The FY 2014 Obama Education Budget: A Realistic Proposal or Just Dead on Arrival?
On Wednesday, Apr. 10, President Obama made public his proposed Fiscal Year 2014 Budget which includes several key investments in education. By law, the president is supposed to submit a budget each year to Congress by Feb. 1. This was probably the latest a budget proposal has ever been announced and transmitted to Congress.
In this budget proposal, there are several programs and initiatives that cut across agency budgets and require partnerships/joint ventures among agencies to be fully implemented. These are noted when described in this article. The joint-agency ventures are occurring more often under this presidency because the administration recognizes the need for multiple agencies for these efforts to be effective and successful.
As Education Secretary Arne Duncan said during the education budget briefing, “Budgets aren’t just numbers in a ledger — they are a reflection of our values. President Obama’s 2014 budget proposal demonstrates his belief in education as the engine that will keep America competitive in a global innovation economy and grow a thriving middle class.
He went on to say, “The proposal builds on momentum for reform and protects the most vulnerable. In total, the request is for $71 billion in discretionary funding, with nearly three-quarters of that funding goes to financial aid for students in college, special education and aid to schools with high numbers of children in poverty (Title I). The remaining 28 percent of the budget invests in specific areas that can move major change — particularly through making preschool accessible for all students, funding a set of strategic reforms at the K-12 level, ensuring that college is affordable and coordinating services that help students living in poverty.”
The budget has an increase of 4.5 percent (based on pre-sequestration budget numbers and assuming that funds will be recovered from sequestration). Whether this is realistic or not, time will tell, but this is the premise of the education agency’s budget and its increase.
The president’s budget is targeted to strengthen the education pipeline from cradle to career, including:
- Create Early Learning: Making quality preschool available for all 4-year-olds (www.ed.gov/early-learning);
- Further K-12 reform agenda by investing in school turnaround efforts, STEM programs (/www.ed.gov/stem), and teachers and leaders (www.ed.gov/teachers-leaders), as well as increasing investments in what works (www.ed.gov/k-12reforms);
- Redesign the high school experience and increasing the career readiness of high school students and adult learners (www.ed.gov/highschool);
- Make college more affordable and improving quality by incentivizing states and institutions to do their part in controlling costs and providing value (www.ed.gov/college);
- Keep schools and communities safe through an administration-wide plan to protect children and neighborhoods from gun violence (www.ed.gov/school-safety); and
- Provide ladders of opportunity to the middle class, through a robust Promise Neighborhoods program and investments in low-income communities (www.ed.gov/ladders).
Highlights of the elementary, secondary and postsecondary budget components of this proposal are described below.
Elementary and Secondary Education Budget Highlights
The cornerstone program initiative in the education budget is Preschool for All.

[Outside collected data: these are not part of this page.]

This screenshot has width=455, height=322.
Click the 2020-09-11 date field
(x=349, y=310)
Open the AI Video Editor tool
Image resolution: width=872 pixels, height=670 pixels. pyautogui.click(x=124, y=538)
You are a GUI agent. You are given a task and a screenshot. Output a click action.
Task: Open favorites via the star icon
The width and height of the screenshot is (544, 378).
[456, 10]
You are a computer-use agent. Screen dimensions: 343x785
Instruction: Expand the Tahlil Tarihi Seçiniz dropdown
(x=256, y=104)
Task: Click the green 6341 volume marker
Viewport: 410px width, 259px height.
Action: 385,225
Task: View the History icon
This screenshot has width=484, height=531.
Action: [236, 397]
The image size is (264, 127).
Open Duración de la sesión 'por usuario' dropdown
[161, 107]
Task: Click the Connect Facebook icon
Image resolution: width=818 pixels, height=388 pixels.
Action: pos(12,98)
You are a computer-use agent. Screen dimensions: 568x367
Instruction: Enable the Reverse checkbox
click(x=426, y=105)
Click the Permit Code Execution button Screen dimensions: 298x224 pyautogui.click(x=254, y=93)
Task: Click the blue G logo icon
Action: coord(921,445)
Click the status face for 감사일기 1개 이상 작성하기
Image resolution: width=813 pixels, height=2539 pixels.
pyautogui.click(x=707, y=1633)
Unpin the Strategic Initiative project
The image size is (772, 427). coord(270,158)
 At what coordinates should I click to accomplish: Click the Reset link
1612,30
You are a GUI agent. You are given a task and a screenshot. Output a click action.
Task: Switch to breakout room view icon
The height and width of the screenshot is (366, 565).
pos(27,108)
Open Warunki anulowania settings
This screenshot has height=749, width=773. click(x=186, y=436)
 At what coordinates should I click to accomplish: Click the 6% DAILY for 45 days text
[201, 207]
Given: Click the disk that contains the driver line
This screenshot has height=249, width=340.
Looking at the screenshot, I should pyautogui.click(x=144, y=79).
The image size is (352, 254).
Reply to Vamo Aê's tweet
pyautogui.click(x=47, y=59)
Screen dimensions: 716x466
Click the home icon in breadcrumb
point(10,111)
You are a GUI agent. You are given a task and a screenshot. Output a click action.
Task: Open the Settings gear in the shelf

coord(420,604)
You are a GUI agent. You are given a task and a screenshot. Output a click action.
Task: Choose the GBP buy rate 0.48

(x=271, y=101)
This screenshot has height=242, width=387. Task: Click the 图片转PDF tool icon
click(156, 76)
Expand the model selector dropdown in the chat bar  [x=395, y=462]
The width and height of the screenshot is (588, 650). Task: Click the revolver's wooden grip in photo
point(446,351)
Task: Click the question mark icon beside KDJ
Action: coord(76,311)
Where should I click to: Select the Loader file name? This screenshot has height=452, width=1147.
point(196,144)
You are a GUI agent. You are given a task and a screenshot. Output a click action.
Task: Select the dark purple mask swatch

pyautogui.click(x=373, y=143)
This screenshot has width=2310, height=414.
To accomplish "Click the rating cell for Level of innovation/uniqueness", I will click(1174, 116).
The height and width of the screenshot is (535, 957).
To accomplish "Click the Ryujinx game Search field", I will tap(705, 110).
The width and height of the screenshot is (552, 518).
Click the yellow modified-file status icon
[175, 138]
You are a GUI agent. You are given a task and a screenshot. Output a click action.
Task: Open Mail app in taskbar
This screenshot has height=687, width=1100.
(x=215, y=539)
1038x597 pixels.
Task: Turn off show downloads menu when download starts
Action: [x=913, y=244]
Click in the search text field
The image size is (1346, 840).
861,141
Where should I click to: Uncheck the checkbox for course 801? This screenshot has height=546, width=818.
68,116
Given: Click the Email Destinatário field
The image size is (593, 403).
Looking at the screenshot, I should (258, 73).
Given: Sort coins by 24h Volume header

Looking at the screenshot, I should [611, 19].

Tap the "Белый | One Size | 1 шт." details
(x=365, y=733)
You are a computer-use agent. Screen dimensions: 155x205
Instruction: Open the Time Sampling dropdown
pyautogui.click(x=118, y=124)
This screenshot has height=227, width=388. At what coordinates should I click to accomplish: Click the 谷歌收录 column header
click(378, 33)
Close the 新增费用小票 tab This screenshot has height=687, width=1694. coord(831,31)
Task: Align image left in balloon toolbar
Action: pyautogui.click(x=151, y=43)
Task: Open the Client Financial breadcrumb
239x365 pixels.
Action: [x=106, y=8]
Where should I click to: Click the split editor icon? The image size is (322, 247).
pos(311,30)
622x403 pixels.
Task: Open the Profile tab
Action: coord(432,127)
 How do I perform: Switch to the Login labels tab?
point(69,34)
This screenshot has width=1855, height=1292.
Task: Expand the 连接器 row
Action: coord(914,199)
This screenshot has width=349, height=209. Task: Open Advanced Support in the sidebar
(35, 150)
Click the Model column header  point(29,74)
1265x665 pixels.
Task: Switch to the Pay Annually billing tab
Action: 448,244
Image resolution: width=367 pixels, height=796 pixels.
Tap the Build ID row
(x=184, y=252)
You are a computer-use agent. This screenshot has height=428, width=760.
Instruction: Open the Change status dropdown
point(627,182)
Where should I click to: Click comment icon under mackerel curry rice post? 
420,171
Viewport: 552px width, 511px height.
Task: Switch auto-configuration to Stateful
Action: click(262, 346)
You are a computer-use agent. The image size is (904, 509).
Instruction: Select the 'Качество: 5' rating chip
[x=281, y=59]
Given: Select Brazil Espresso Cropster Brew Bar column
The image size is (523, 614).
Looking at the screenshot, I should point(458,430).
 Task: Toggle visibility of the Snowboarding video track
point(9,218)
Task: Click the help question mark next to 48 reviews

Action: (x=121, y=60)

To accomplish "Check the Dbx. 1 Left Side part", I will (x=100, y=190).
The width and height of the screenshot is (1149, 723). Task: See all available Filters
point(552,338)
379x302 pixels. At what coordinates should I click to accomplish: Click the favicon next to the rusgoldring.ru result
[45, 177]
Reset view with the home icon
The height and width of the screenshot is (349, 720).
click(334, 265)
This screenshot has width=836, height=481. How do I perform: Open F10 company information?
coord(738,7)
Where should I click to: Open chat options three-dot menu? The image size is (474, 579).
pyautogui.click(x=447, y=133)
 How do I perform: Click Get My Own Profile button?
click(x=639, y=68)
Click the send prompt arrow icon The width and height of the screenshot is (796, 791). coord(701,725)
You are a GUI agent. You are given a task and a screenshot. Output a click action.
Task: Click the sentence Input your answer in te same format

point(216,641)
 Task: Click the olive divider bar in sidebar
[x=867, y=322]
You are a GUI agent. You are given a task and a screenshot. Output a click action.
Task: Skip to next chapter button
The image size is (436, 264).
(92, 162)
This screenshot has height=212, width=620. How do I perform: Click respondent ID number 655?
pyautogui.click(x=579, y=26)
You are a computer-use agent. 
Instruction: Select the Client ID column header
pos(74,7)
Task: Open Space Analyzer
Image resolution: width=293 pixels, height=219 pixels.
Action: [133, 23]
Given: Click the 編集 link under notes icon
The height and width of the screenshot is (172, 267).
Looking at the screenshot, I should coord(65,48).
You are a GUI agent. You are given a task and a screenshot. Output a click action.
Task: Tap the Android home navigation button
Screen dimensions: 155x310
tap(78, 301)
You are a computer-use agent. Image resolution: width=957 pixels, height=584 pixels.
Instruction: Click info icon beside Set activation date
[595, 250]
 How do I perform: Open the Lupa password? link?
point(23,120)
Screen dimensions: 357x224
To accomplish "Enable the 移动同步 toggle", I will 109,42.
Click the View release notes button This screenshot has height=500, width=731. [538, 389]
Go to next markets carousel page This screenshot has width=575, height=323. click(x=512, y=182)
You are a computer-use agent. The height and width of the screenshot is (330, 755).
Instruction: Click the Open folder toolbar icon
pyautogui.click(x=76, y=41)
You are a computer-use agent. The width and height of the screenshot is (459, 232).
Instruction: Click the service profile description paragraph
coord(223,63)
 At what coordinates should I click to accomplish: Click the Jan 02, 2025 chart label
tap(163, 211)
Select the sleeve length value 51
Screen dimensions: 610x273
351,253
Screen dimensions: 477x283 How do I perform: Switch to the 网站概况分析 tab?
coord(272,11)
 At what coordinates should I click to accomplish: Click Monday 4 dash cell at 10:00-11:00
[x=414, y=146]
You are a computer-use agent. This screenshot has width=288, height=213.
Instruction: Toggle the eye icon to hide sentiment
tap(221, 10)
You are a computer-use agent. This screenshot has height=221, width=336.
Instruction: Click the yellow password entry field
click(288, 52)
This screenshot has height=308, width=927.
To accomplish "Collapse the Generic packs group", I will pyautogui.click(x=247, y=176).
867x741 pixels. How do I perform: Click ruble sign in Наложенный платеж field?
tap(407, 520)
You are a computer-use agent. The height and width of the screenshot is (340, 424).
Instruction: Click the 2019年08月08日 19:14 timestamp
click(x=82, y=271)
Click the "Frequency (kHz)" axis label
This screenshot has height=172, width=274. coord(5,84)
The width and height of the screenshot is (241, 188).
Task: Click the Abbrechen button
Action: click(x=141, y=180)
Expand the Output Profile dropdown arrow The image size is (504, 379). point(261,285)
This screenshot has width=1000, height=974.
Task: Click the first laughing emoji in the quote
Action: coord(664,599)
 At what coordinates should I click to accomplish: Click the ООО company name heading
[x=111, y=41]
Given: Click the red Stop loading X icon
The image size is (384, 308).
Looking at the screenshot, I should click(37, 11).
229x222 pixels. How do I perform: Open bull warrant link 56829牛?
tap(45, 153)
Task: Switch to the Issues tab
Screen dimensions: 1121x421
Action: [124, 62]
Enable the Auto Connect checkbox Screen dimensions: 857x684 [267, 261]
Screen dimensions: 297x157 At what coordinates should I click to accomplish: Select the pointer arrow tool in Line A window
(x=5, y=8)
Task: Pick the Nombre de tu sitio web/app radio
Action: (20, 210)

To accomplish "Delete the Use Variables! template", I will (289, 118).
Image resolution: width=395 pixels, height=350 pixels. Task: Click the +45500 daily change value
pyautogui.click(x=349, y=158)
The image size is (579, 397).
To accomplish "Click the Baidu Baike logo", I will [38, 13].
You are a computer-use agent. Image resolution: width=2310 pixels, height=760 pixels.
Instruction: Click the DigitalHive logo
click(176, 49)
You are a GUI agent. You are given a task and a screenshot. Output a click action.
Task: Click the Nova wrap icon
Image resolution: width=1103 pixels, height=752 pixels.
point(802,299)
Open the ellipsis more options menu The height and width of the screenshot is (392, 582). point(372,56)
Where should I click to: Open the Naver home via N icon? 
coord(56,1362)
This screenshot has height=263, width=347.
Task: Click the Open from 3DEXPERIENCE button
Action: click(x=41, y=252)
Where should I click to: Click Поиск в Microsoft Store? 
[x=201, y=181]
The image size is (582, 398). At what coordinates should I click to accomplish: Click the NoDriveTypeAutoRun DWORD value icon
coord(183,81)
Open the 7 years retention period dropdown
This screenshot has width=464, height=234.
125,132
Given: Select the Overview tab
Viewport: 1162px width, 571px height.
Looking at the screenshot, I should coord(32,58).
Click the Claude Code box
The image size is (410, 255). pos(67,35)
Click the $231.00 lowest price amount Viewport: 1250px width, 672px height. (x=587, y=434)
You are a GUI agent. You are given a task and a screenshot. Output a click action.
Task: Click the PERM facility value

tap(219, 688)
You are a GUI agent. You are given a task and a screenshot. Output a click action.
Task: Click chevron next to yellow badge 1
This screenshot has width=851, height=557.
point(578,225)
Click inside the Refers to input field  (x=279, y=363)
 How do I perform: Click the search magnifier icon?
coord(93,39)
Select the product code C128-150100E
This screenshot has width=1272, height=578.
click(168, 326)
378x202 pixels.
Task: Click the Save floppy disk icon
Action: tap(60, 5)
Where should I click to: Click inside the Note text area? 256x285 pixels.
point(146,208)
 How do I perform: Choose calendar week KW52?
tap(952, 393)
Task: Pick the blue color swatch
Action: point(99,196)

This is a requested investment of $75 billion over 10 years ($1.3 billion in FY 2014) in separate, fully offset mandatory funding to create new partnerships with states and provide high-quality preschool to all 4 year olds so that all children enter kindergarten ready to learn. This is funded through an increase in the tobacco tax. A complementary effort is being funded for 0 to 4 year olds in the Department of Health and Human Services. In addition, there is a request for $750 million in discretionary funds to states to strengthen their early learning systems called Preschool Development Grants.
To further the K-12 Reform agenda begun with Race to the Top and i3 grants, this budget proposal includes:
- Invest in teachers and leaders that focuses on elevating the teaching profession and strengthening great school leaders through an investment of $5 billion in one-time mandatory funds for the RESPECT initiative, as well as $3 billion for the new Excellent Instructional Teams program. The latter program includes funding to states and districts to increase teacher and principal effectiveness through $400 million in a Teacher and Leader Innovation Fund, $98 million for School Leadership Grants and a 25 percent set aside ($617 million) within the ESEA Title II. Also, there is a $190 million proposal for Presidential Teaching Fellows.
- Turnaround Low-Performing Schools invests $659 millions in School Turnaround Grants including $125 million to support and sustain local efforts to reform the lowest performing schools and expand the School Turnaround AmeriCorps initiative.
- Strengthen STEM programs proposes $150 million for a STEM Innovations Network to create effective strategies for improving STEM education, $35 million to create a STEM Master Teacher Corps and $80 million to recruit and train effective STEM teachers in high-need schools.
- Expand What Works by increasing the funding of the i3 program to $215 million, which includes creating an ARPA-ED with $64 million. Also, there is a proposed $85 million to continue the funding of Statewide Longitudinal Data Systems.
Given the tragedies that have occurred during the past year in schools and communities, the budget has a focus on keeping schools and communities safe. The total amount requested for Successful, Safe and Healthy Students is $280 million. This includes requests for common-sense proposals that are to be coordinated with the Departments of Justice, Homeland Security and Health and Human Services;
- School Climate Transformation Grants at a level of $50 million,
- Improved emergency management planning at $30 million and
- Project Prevent Grants to help districts in communities with pervasive violence to break the cycle at a funding level of $25 million.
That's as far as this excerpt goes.